--- start Exercise material ---

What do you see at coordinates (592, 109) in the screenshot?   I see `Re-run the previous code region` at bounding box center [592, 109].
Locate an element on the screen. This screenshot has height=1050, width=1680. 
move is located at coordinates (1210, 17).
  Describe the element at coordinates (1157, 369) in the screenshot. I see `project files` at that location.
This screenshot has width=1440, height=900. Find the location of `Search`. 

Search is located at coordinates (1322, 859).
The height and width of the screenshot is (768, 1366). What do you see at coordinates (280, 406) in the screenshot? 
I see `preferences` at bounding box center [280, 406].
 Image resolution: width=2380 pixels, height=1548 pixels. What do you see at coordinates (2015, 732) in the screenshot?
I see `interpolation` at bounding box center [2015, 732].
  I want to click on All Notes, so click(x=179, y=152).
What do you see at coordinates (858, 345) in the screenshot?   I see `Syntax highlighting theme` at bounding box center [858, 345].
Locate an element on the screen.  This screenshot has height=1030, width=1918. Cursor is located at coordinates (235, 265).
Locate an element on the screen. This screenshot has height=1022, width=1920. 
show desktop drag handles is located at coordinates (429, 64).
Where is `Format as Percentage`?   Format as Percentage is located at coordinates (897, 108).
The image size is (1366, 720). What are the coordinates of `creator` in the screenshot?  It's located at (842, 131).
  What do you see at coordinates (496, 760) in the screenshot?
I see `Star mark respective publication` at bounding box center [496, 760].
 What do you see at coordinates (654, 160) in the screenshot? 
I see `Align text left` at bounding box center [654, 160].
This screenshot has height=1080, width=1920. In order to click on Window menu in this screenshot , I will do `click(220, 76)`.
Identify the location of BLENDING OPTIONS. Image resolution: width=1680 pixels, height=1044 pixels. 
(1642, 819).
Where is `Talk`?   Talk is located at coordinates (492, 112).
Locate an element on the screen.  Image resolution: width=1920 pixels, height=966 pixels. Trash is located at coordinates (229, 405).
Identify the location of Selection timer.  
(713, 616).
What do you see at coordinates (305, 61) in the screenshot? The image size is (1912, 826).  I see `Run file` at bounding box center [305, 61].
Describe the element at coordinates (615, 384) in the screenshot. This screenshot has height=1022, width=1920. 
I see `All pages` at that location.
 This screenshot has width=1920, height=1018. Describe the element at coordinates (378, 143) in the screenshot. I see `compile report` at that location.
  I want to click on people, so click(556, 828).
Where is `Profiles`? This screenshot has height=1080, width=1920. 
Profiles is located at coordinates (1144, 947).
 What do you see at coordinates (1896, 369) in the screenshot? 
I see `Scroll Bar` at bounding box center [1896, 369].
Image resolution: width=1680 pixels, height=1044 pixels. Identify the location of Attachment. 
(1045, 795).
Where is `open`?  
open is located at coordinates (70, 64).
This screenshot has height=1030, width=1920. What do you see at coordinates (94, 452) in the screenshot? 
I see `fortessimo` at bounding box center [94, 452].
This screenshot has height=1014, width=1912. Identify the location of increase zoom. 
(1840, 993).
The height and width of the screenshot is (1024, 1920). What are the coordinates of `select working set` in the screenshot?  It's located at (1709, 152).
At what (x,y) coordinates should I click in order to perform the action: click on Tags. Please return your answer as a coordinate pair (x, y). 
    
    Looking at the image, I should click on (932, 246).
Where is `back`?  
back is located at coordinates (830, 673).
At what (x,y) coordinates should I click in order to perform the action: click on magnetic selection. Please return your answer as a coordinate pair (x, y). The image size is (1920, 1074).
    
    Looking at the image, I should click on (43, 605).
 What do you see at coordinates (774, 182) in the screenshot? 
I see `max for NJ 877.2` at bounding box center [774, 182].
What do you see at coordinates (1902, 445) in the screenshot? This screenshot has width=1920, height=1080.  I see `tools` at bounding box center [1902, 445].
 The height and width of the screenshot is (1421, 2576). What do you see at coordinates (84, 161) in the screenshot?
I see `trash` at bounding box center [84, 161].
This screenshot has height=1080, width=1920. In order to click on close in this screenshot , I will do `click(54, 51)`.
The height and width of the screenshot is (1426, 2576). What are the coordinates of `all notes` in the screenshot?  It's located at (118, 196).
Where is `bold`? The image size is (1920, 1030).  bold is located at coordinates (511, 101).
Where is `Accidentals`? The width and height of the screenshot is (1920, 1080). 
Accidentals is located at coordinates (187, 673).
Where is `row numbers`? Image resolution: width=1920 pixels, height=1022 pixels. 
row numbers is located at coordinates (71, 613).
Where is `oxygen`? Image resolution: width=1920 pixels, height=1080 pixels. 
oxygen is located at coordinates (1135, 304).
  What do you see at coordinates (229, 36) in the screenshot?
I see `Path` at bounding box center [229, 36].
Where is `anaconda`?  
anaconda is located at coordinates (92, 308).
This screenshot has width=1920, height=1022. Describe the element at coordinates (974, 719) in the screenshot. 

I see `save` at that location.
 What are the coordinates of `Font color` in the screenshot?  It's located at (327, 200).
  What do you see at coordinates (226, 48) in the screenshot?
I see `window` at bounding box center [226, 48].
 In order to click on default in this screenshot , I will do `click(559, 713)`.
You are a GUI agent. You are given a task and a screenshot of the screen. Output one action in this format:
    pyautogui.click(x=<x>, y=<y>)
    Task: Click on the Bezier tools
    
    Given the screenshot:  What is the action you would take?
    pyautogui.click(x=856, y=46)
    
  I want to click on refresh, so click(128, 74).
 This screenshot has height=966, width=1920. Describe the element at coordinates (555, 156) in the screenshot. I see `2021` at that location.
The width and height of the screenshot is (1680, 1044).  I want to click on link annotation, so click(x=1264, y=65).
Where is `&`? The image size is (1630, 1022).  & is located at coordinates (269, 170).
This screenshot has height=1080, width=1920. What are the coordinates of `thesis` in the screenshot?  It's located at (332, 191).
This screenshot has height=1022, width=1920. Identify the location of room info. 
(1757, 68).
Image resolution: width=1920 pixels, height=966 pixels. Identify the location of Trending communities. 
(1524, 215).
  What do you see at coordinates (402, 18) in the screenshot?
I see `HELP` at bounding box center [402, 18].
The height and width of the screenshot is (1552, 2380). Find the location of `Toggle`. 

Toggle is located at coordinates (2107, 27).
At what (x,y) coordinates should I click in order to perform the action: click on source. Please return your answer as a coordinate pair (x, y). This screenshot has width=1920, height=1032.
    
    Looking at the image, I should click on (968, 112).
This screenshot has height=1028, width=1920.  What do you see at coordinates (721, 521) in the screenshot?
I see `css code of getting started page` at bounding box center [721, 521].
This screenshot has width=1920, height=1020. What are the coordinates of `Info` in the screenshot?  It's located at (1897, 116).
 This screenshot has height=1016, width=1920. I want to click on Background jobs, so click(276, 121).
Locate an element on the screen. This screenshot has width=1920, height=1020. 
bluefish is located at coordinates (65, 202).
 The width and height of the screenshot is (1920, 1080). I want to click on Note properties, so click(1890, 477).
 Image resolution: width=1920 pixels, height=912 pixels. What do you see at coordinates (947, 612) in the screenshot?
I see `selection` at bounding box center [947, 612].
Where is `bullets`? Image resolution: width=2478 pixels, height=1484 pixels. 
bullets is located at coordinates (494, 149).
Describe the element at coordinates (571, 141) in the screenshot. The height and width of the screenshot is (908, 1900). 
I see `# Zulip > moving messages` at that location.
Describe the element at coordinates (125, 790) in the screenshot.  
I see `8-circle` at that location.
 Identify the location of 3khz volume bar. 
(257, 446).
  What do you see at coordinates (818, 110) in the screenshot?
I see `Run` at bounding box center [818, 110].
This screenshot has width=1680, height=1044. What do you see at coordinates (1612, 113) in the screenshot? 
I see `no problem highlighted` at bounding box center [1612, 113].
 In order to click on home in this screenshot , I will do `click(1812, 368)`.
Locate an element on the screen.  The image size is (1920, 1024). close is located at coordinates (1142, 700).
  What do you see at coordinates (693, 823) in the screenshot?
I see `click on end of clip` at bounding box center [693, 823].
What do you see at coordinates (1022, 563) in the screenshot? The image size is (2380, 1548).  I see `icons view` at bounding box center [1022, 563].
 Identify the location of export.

--- end Exercise material ---

» **Work to do**
Swap "Locate an element" for "Find an element" in the listing, starting at the line that contains "This screenshot has width=1920, height=1020. What" and stopping after the line that contains "bullets is located at coordinates (494, 149).". Reproduce only those lines, with nothing else changed.

» **Output of the exercise**
This screenshot has width=1920, height=1020. What are the coordinates of `Info` in the screenshot?  It's located at (1897, 116).
 This screenshot has height=1016, width=1920. I want to click on Background jobs, so click(276, 121).
Find an element on the screen. This screenshot has width=1920, height=1020. 
bluefish is located at coordinates (65, 202).
 The width and height of the screenshot is (1920, 1080). I want to click on Note properties, so click(1890, 477).
 Image resolution: width=1920 pixels, height=912 pixels. What do you see at coordinates (947, 612) in the screenshot?
I see `selection` at bounding box center [947, 612].
Where is `bullets`? Image resolution: width=2478 pixels, height=1484 pixels. 
bullets is located at coordinates (494, 149).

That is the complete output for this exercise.